> _Activity_
Within the listing below, give again exactly the lines between the one containing "You are a GUI" and the one containing "The width and height of the screenshot is (749, 453).", inclusive, pictures left aside.
▬▬▬
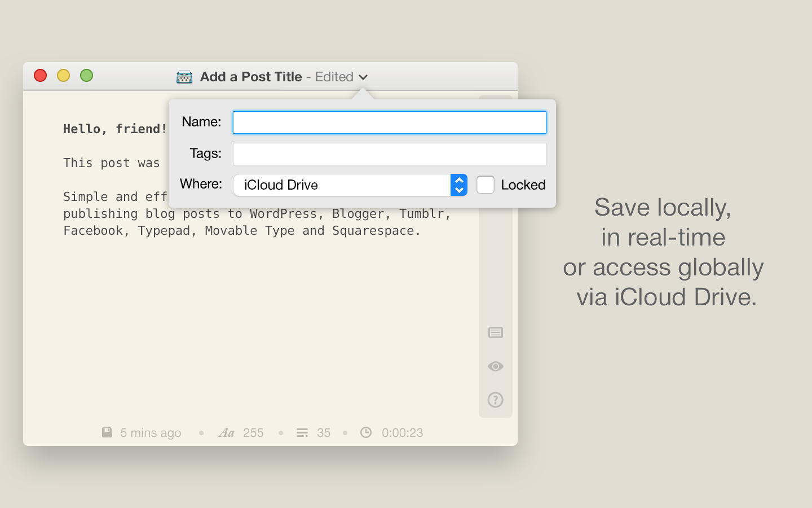The height and width of the screenshot is (508, 812).
Task: Open the help question mark icon
Action: coord(495,400)
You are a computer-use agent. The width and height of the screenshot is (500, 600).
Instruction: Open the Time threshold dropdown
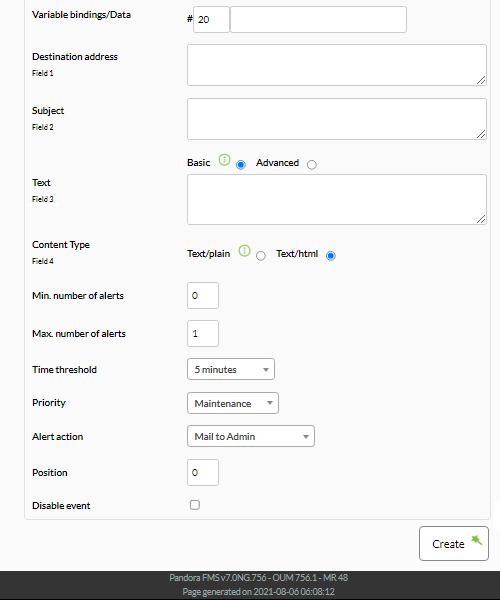tap(231, 369)
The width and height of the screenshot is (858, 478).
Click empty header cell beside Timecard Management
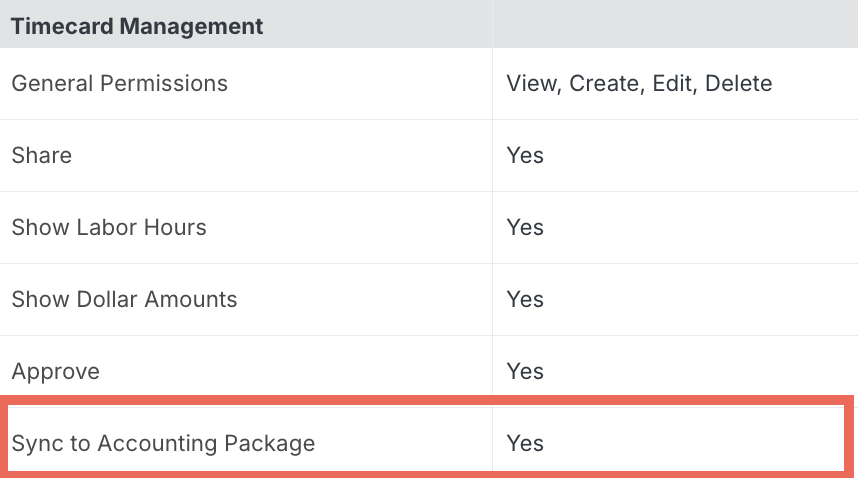pos(675,24)
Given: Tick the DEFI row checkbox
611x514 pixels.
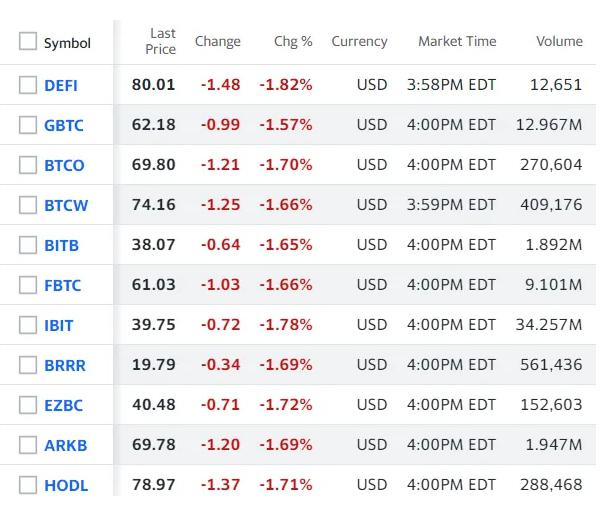Looking at the screenshot, I should (27, 85).
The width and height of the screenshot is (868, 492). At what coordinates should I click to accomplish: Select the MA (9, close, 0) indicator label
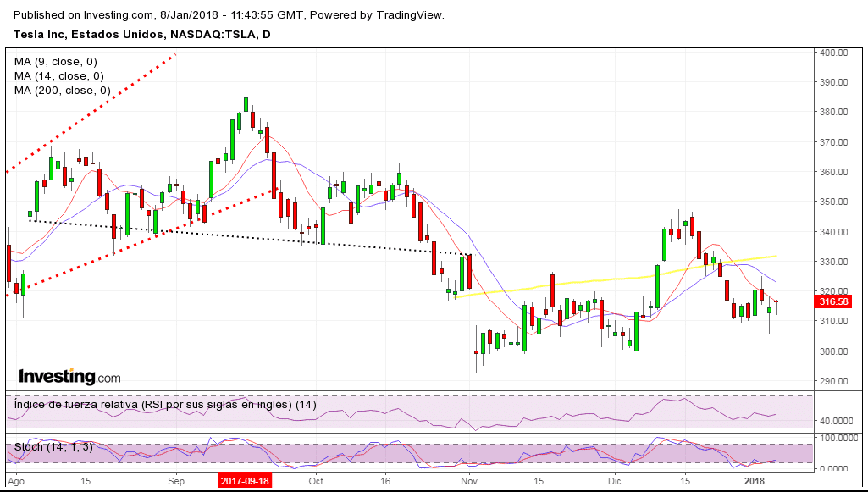coord(56,62)

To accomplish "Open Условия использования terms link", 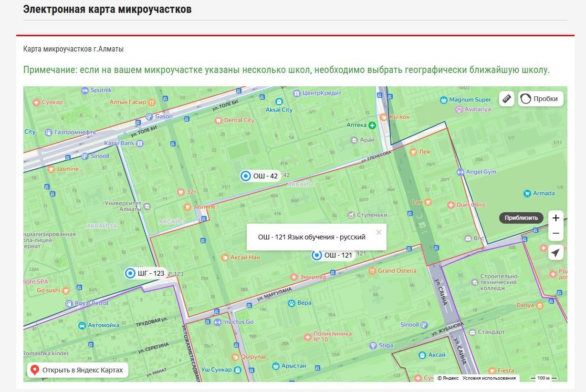I will tap(489, 378).
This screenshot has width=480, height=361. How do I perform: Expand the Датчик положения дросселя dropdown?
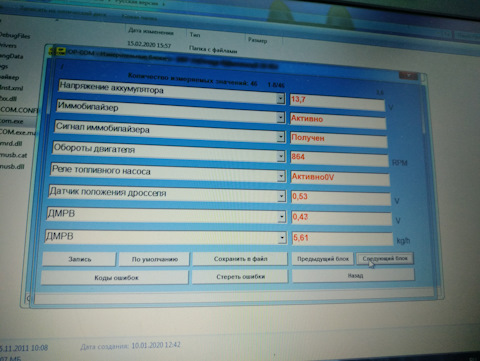click(282, 197)
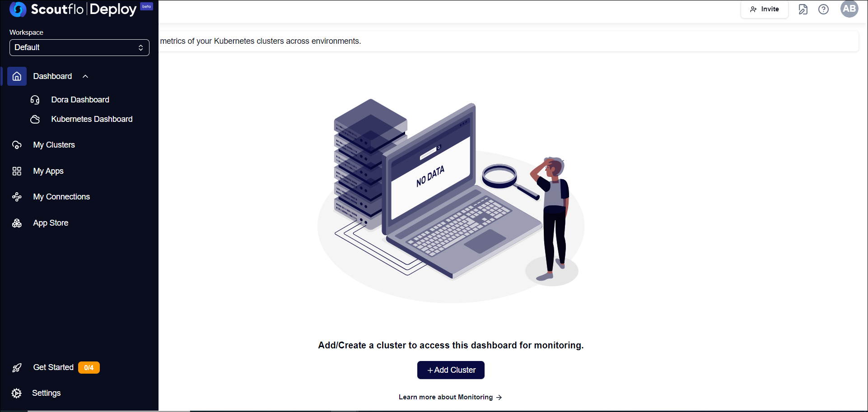Click the Get Started 0/4 progress badge
This screenshot has height=412, width=868.
tap(89, 368)
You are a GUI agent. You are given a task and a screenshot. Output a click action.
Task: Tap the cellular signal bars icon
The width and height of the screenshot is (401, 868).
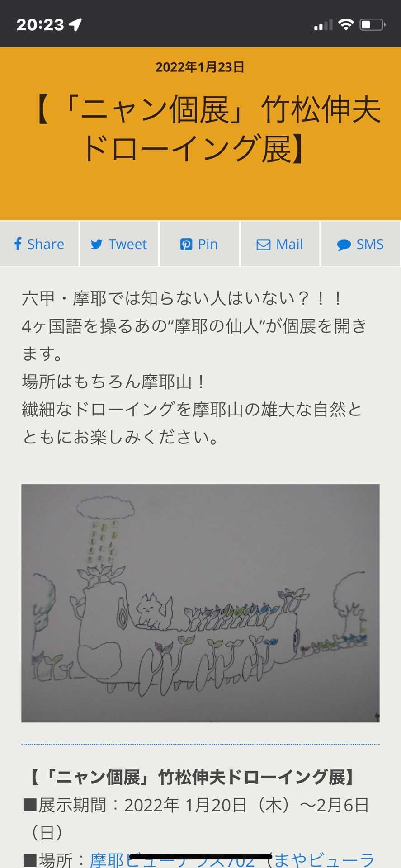coord(323,25)
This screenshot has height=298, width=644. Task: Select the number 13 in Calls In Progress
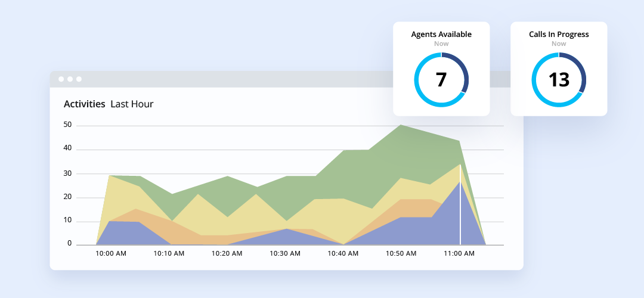pos(559,80)
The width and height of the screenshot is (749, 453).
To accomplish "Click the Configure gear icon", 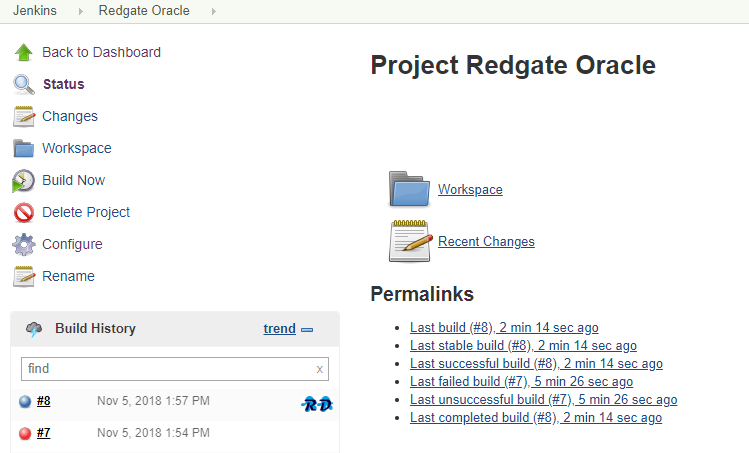I will tap(24, 244).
▬▬▬
> _Result of this exercise_
You are a GUI agent. You are given a task and a screenshot. Output a click action.
Task: Tap the cellular signal bars icon
The width and height of the screenshot is (401, 868).
coord(323,25)
This screenshot has height=298, width=644. Task: Select the number 13 in Calls In Progress
pos(559,80)
The width and height of the screenshot is (749, 453).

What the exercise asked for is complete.